Problems to solve:
#1 Using the benchmark report, decide whether each statement below agrees with it. Answer yes or no for each, and quote the deciding words. (a) The benchmark measures the overhead of the compaction thread. (b) The LSM-based stores were extensively tuned for this benchmark. (c) The vertical axis of each performance graph uses a log scale.
#2 Write the next part of the benchmark report, starting right after its final sentence.

━━ Page extract

One limitation of this report is it only measures the time taken for the client thread to complete a given read or write workload. The LSM-based implementations also use a separate "compaction thread" to rewrite the data. This thread overhead is therefore not measured by the benchmark and not reported here. Given the compaction thread remains very busy during sustained write operations, the LSM-based implementations reduce the availability of a second core for end user application workloads. This may be of concern on CPU-constrained servers (and in particular low cost cloud deployments with limited VM cores per instance).
Finally, LSM-based implementations typically offer considerable tuning options. Users are expected to tune the store based on their workload type, storage type and file system configuration (block size, parity etc). Such extensive tuning was not conducted in this benchmark because the workload was very comfortably memory-bound and an effort had already been made to determine reasonable batch sizes. A production LSM deployment will need to tune these parameters carefully. A key feature of the non-LSM implementations is they do not require such tuning.
Test 4: 1 Million X 100 Byte Values
Now that appropriate settings have been verified, this is the first test of all implementations. In all of these benchmarks we are inserting 1M entries. The vertical (y) axis of each performance graph uses a log scale.

━━━━
━━ Raw data

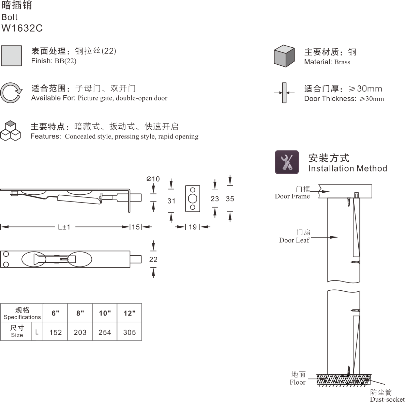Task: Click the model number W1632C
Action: tap(22, 28)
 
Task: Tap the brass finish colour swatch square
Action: tap(12, 56)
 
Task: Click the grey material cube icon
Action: tap(284, 56)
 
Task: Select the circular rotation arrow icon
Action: tap(11, 92)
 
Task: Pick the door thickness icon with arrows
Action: tap(284, 93)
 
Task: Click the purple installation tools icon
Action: tap(287, 162)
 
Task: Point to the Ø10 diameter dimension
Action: tap(153, 179)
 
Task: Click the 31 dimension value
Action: tap(171, 201)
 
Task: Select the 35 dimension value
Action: tap(230, 199)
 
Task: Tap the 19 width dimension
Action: tap(193, 227)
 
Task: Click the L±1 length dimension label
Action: tap(64, 227)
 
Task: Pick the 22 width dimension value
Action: tap(153, 259)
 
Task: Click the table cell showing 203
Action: tap(80, 332)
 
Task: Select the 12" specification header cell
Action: tap(130, 313)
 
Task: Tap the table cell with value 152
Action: tap(56, 332)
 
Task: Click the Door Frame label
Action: tap(292, 196)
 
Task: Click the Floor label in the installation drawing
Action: tap(298, 382)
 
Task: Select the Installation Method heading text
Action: tap(347, 168)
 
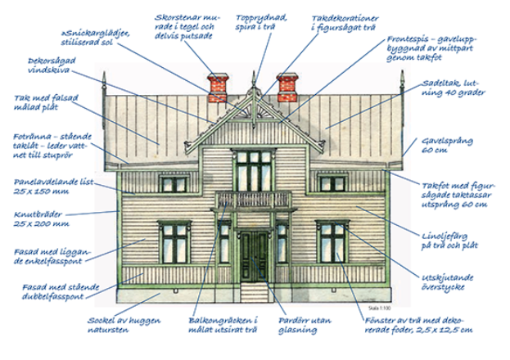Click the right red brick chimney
pos(289,88)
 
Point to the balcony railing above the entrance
pos(253,200)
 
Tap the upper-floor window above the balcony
pos(253,167)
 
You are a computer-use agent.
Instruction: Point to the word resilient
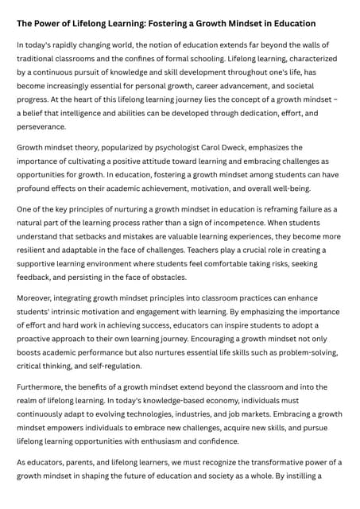coord(35,250)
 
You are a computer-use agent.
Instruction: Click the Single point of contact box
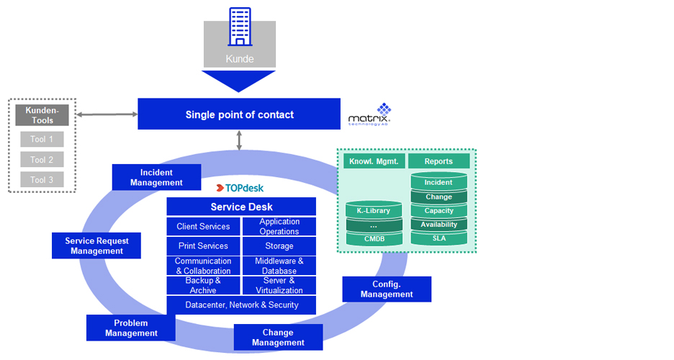click(239, 114)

━━━━

Results of the tasks:
#1
(a) No: "This thread overhead is therefore not measured by the benchmark and not reported here."
(b) No: "Such extensive tuning was not conducted in this benchmark"
(c) Yes: "The vertical (y) axis of each performance graph uses a log scale."

#2
We begin by reviewing the storage space required by each implementation's memory-mapped files. We can see that LevelDB and RocksDB are very efficient, requiring less than 3% overhead to store the data. LMDB requires around 65% more bytes than the size of a flat array, due to its B+ tree layout and copy-on-write page allocation approach. These collectively provide higher read performance and LMDB's MVCC ACID transactional support. As we will see later, this overhead reduces as the value sizes are increased. It is unclear why Xodus produces an output directory 4.5 times larger than a flat array.
99 MB Sequential Access (Integers)
We start with the most mechanically sympathetic workload. If you have integer keys and can insert them in sequential order, the above graphs illustrate the type of latencies achievable across the various implementations. LMDB is clearly the fastest option, even (surprisingly) including writes.
110 MB Sequential Access (String)
Here we simply run the same benchmark as before, but with string keys instead of integer keys. Our string keys are the same integers as our last benchmark, but this time they are recorded as a zero-padded string. LMDB continues to perform better than any alternative, including for writes. This confirms the previous result seen with sequentially-inserted integer keys.
99 MB Random Access (Integers)
Next up we farewell mechanical sympathy and apply some random workloads. Here
we write the keys out in random order, and we read them back (the
benchmark) in that same random order. The remaining operations are all cursors
over sequentially-ordered keys. The graphs show LMDB is consistently faster for
all operations, even including writes.
110 MB Random Access (Strings)
This benchmark is the same as the previous, except with our zero-padded string keys. There are no surprises; we see similar results as previously reported.
Test 5: 10 Million X 2,026 Byte Values
In our fifth test we burden the implementations with a larger workload to see how they perform. We store 10M entries with 2,026 byte values, which is roughly 19 GB RAM before implementation overhead.
It was hoped that all implementations above could be benchmarked. However
MVStore crashed with
java.lang.OutOfMemoryError: Capacity: 2147483647.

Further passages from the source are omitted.